§ 4: answers

O12 The line at infinity in α corresponds under the rotation to the line at infinity in β (indeed, a bundle of parallel lines is mapped onto a bundle of parallel lines).
The line at infinity in β is projected onto u (a bundle of parallel lines in β is mapped onto a bundle through a point of u).
Under the central projection, the line at infinity of α corresponds to s. So the original is s", that is the line in α with which s coincides after rotating β onto α (we have to agree upon a direction of rotating).

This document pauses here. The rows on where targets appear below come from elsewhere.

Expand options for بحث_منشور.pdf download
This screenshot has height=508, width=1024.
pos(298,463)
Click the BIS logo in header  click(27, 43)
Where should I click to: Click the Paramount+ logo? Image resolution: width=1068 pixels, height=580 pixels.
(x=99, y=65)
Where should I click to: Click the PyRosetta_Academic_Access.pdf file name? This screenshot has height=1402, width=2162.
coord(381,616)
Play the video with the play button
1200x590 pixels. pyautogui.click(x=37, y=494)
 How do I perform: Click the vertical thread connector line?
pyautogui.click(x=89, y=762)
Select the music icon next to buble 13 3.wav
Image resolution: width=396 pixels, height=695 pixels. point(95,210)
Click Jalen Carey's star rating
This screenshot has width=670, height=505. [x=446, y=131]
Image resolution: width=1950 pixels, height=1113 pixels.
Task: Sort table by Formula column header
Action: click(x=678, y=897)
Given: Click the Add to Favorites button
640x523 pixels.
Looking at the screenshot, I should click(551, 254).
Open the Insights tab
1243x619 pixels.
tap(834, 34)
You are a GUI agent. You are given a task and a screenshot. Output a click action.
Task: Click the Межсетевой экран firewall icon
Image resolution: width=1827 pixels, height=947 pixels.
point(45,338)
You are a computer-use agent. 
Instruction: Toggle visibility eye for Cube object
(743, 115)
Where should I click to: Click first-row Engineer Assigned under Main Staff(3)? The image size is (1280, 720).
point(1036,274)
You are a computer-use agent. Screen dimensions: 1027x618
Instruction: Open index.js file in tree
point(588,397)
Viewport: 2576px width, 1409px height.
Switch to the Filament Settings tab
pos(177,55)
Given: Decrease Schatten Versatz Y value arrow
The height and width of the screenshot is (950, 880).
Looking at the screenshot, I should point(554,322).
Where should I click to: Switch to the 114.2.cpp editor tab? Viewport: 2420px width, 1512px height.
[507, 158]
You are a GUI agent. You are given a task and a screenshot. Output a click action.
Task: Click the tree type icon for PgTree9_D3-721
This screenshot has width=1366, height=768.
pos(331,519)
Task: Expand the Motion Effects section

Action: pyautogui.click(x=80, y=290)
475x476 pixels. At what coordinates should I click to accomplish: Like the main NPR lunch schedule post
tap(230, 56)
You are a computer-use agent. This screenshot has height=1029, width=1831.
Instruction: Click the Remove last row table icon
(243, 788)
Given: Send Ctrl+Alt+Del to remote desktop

O13 Choose a point P" with image P' (unequal to P") and a point Q", not on P"P', with image Q' (unequal to Q"). Let V be the point of intersection P"P'.Q"Q'.
Now let X" be a point, not V, not on t or P"P' or Q"Q'.

Since a line and its image intersect on t, the triangles P"Q"X" and P'Q'X' are line perspective from t. So they are correspondingly point perspective. So X"X' goes through V.
Next, continue with X" on P"P', etcetera.


Q' lies on VQ", but also on P'S where S = t.P"Q".


The construction is the same as in O14.
Start with a line l, unequal to t or P'P", and the point at infinity Q' of that line l.
Let T be the intersection point t.P'Q', so that Q" is lying on P"T.
Then we find Q" as the intersection point of P"T and VQ'.

O16 Choose X" on c".
X' lies on VX", but also on P'Y', where Y" = P"X".s".
Since Y" lies on s", Y' is the point at infinity of VY".

We have three cases: s" and c" have two, one or zero intersection points. Then c' becomes, respectively, a hyperbola, parabola or ellipse. We see this happen if we construct many pairs (X",X ' ), with X" on c".